After passing through Sitges accompanied by his lover, the Russian hustler decided to launch himself into the biggest and craziest of all his coups: invent an aristocratic lineage that would make him, he argued, the prince of Andorra. He even introduced himself as Boris I. The fact that he noticed just that portion of Pyrenean terrain is not causality. At that time Andorra was governed by the bishop of Seu d’Urgel and the president of France and presented a series of shortcomings (and potentialities) in which Skossyreff saw a huge opportunity.
He encouraged the Andorrans to break with their rulersdelve into their independence and undertake a series of projects to modernize following the example of Monaco. In front, of course, he would put himself, something to which his family tree supposedly (supposedly) entitled him.
Skossyreff managed to make noise and aroused the interest of the press.

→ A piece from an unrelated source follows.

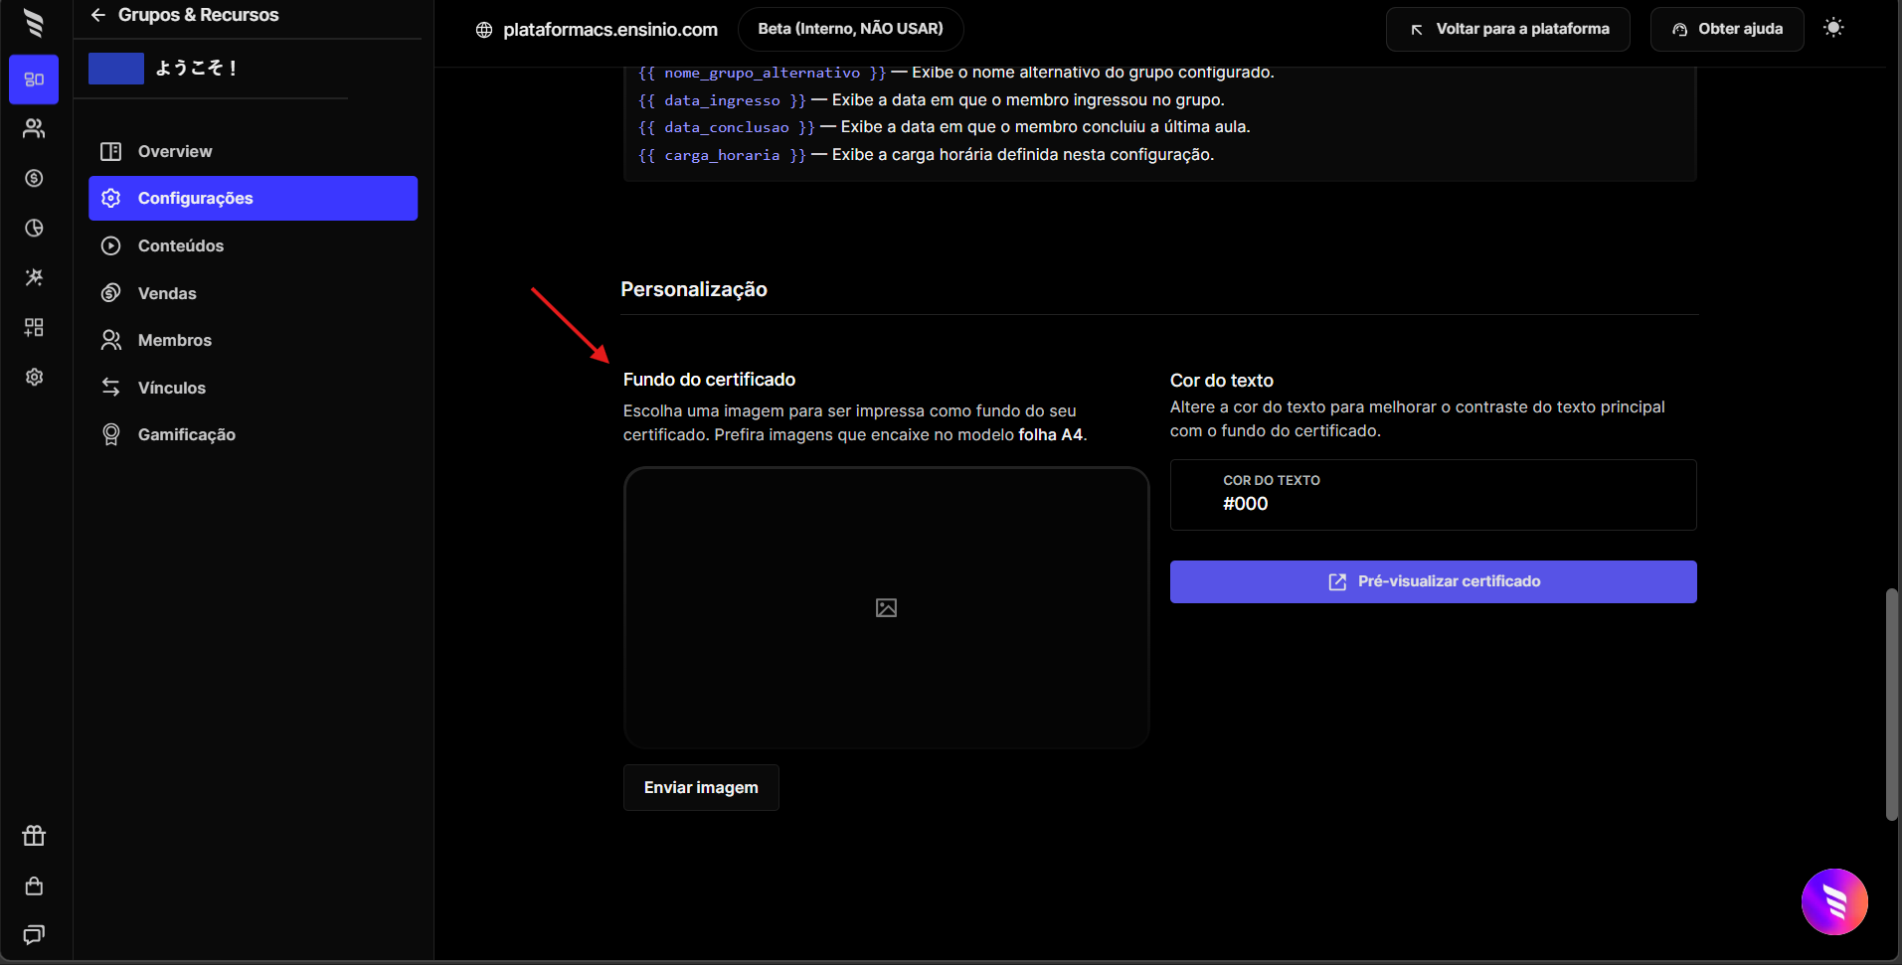Click the pie chart analytics icon

tap(34, 228)
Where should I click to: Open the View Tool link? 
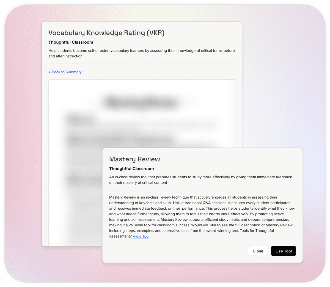(x=141, y=236)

It is counted that even The New York Times (among other newspapers) came to give visibility to that extravagant aristocrat who insisted that he was born to occupy the throne of Andorra. The truth is that Boris was not content with moving papers and launching advertisements. In 1934 He even proclaimed himself Boris I, sovereign of Andorra, a daring move that did not last long. Fed up with his adventures, the bishop of La Seu d’Urgell notified the Civil Guard to stop him.
His supposed (supposed) reign lasted just nine days.

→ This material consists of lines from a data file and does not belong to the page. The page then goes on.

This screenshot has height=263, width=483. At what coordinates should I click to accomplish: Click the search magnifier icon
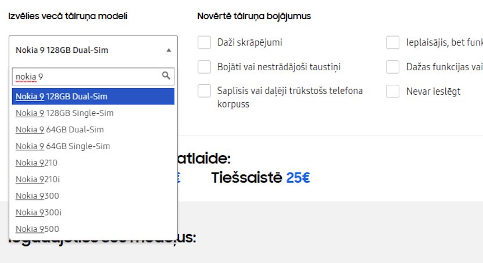[x=166, y=76]
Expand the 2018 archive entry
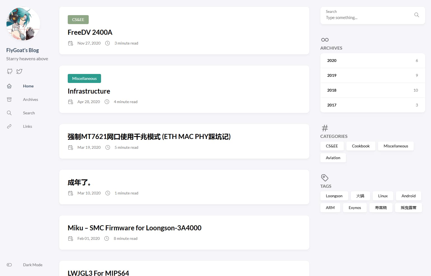Image resolution: width=431 pixels, height=276 pixels. click(372, 90)
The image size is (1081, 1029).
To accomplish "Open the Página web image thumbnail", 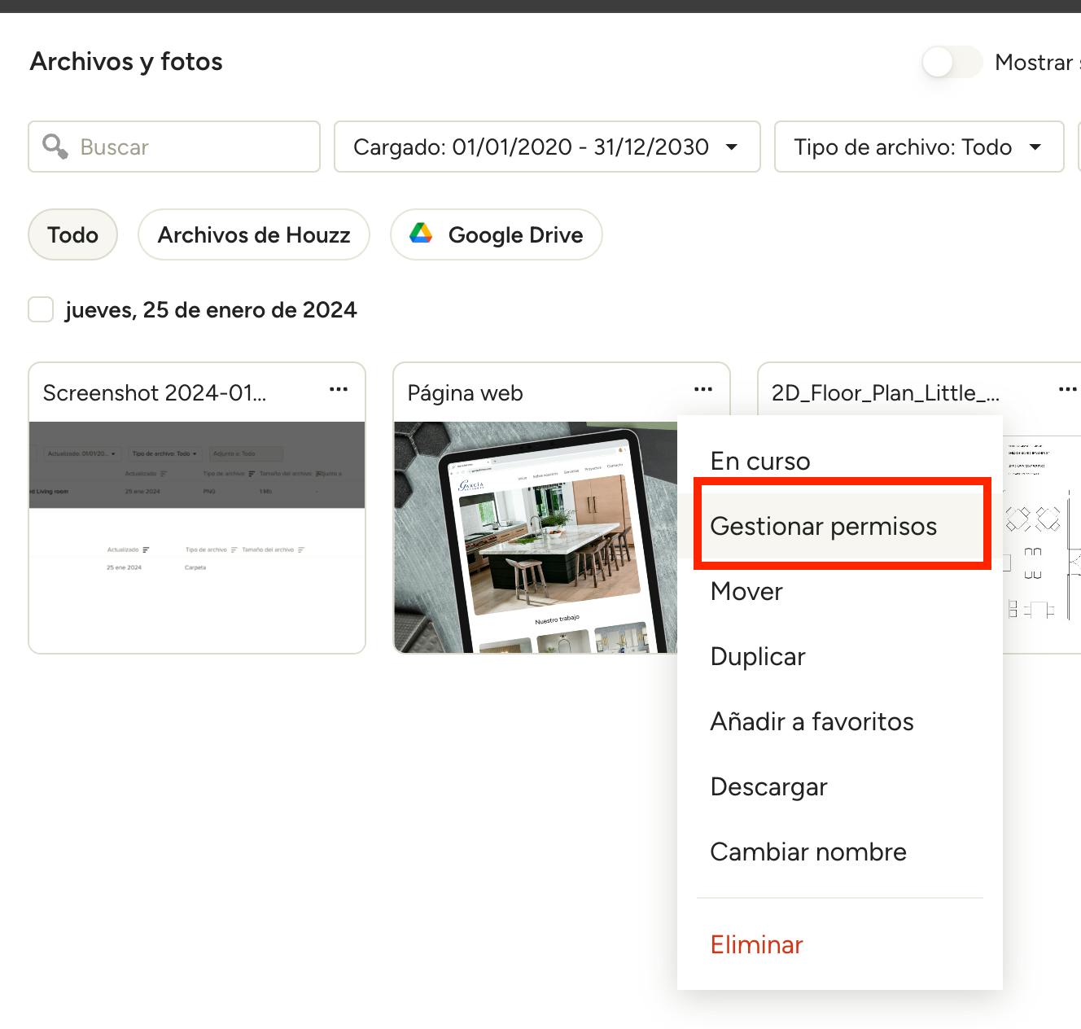I will pyautogui.click(x=535, y=536).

That could have been the final chapter for Boris Skossyreff, but he managed to navigate the turbulent 20th century, moving through Europe with astonishing ease. It does not matter that the civil war caught him in Spain, that France sent him to a republican refugee camp, that after the outbreak of World War II he ended up in a Dachau concentration camp or that, once Hitler fell, the Russians condemned him to more than two decades of forced labor in the icy Siberia. Like the most seasoned cat, he always managed to land on his feet.
To achieve this, he had no qualms about dazzling women who sent him money or taking advantage of his linguistic skills to serve as a translator for the Nazis. If there is an anecdote that portrays his ability to survive, it is the one that circulates about his stay in the Dachau camp, where, makes sure In the documentary filmed by Cebrián, “he did not take off his monocle not even to clean the latrines“.
Not even Siberia could put an end to it.
In the mid-1950s he managed to return to Germany. He first settled with his French wife, then separated from her and finally married another German woman 40 years younger than him. The idyll did not last long and Skossyreff was condemned to an epilogue that detracts from his crazy life journey: he died in 1989, in a nursing home, like a sad shadow of the hustler he had been and (some versions have) marked by allegations of abuse of minors.
A character tailored to the turbulent 21st century who now inspires films.